Zonder uitstel, dadelijk, onmiddellijk, zo snel mogelijk. Hoewel deze eigentijdse synoniemen iets meer richting geven, blijft onverwijld een subjectief begrip. Ik rende harder dan anders, nam de snelste route terug en toch duurde onverwijld een stuk langer dan ik wilde. Gezwind kon ik mijn tempo niet noemen. Wanneer is de benodigde tijd onverwijld genoeg?
Bij de arbeidshygiënische strategie kennen we, als het gaat om ‘normale’ gevaarlijke stoffen, het redelijkerwijs principe. Neem bronmaatregelen. Als dit redelijkerwijs niet gevergd kan worden, mag een maatregel op collectief niveau worden gekozen. Maar dit redelijkerwijsprincipe geldt niet voor het onverwijld-artikel.
Ik heb zelf al twee keer verhitte discussies meegemaakt rondom het woord onverwijld. Aan beide zijden van de arena. Recent vond ik het niet snel genoeg gaan en in het andere geval was ik van mening dat sneller niet geëist kon worden.
De praktijk is lastig.
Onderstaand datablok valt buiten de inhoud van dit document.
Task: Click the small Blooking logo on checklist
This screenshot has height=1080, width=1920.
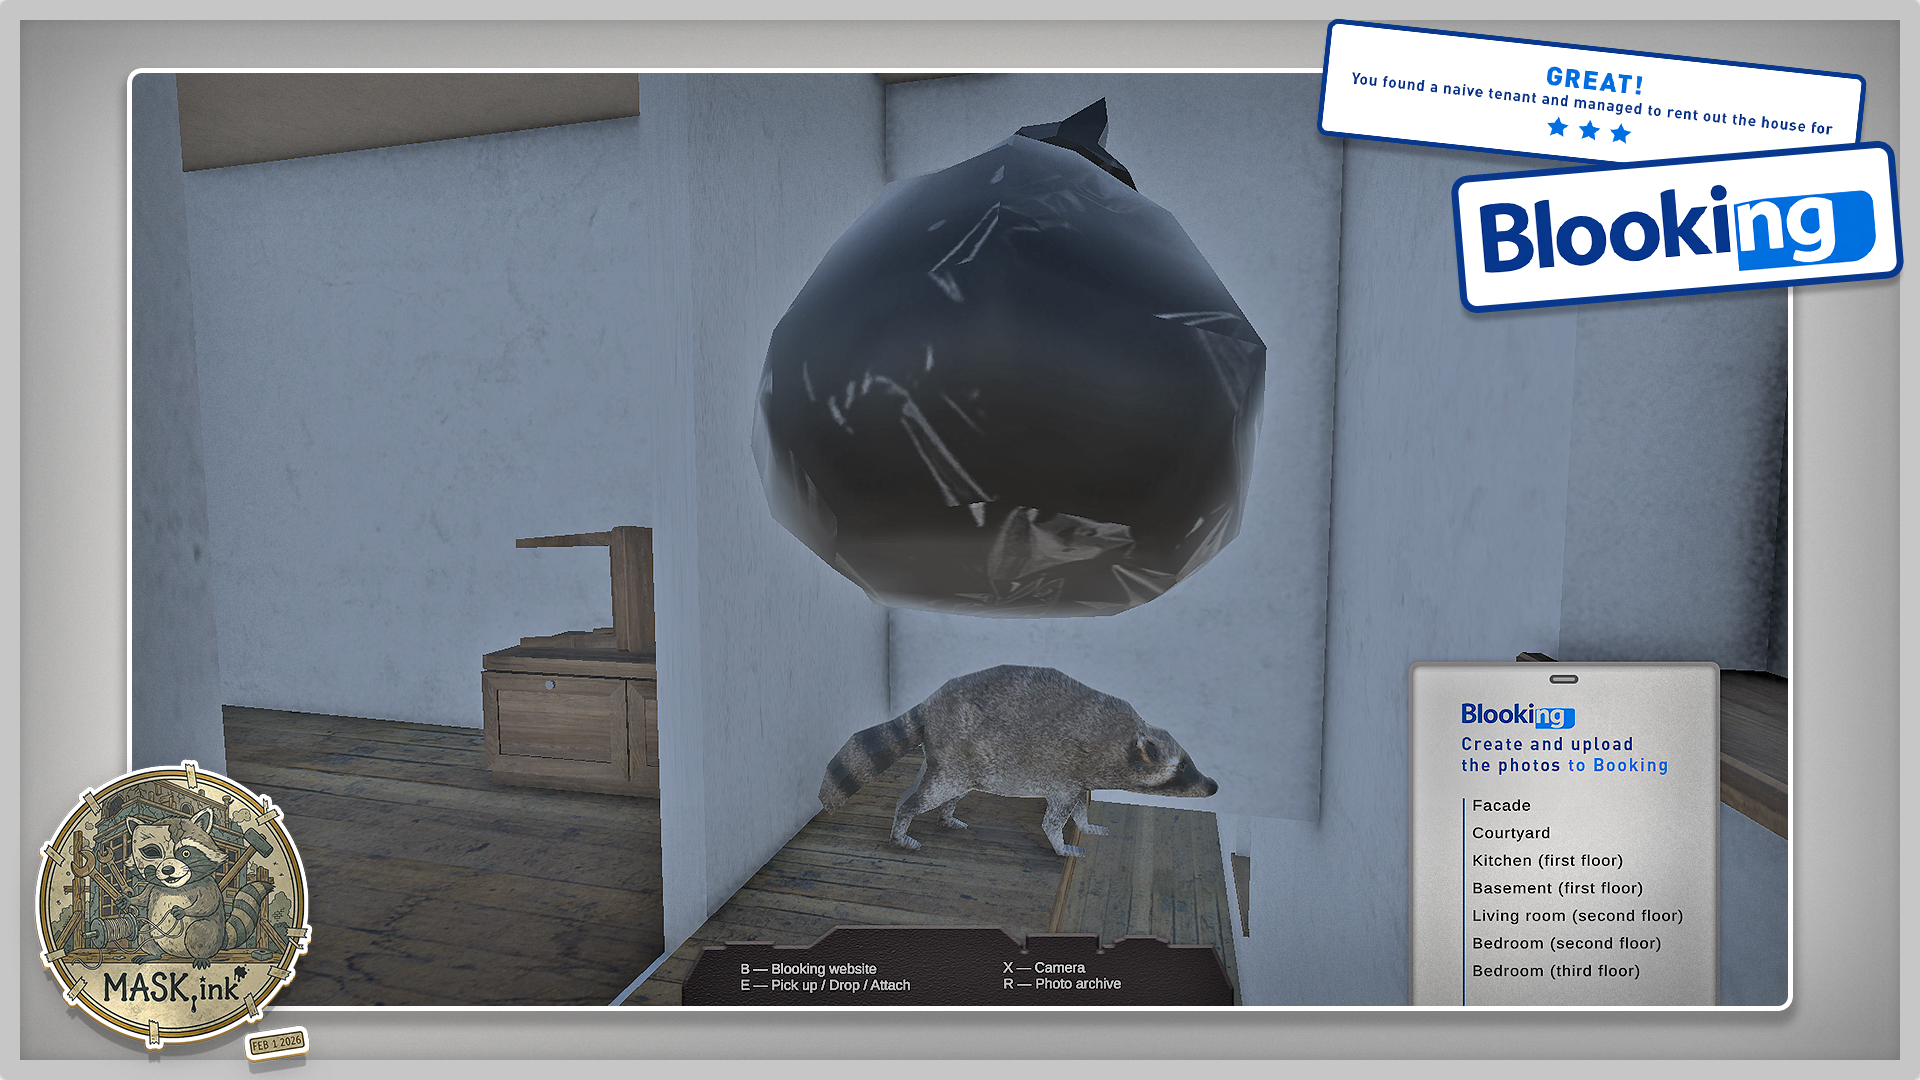Action: [1517, 715]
Gevaarlijke stoffen zijn niet de enige zorg van een bedrijf, elke euro kan maar één keer uitgegeven worden en de tijd van de ‘thin stretched’ arbodeskundigen en managers ook.
Het doel van het wetsartikel laat niets te raden over. Werkenden mogen niet in ongezonde omstandigheden werken. In een ideale wereld zou de arena er anders uitzien. Dan stonden beroepsziekten aan de ene kant en werknemers, werkgevers, flexwerkers, leveranciers, adviseurs, inspecteurs, aandeelhouders, iedereen, aan de andere kant. Dan konden alle betrokkenen zichzelf in de spiegel aankijken en verklaren dat zijn of haar onverwijld niet onverwijlder kon.
Ik mijmer verder over hoe we de ideale wereld kunnen bereiken. Ondertussen stop ik wat kranten in mijn doorweekte schoenen. Opdat ik onverwijld weer kan rennen.
Foto: Dulcey Lima via Unsplash
Directe link naar het wetsartikel: wetten.nl – Regeling – Arbeidsomstandighedenbesluit – BWBR0008498 (overheid.nl)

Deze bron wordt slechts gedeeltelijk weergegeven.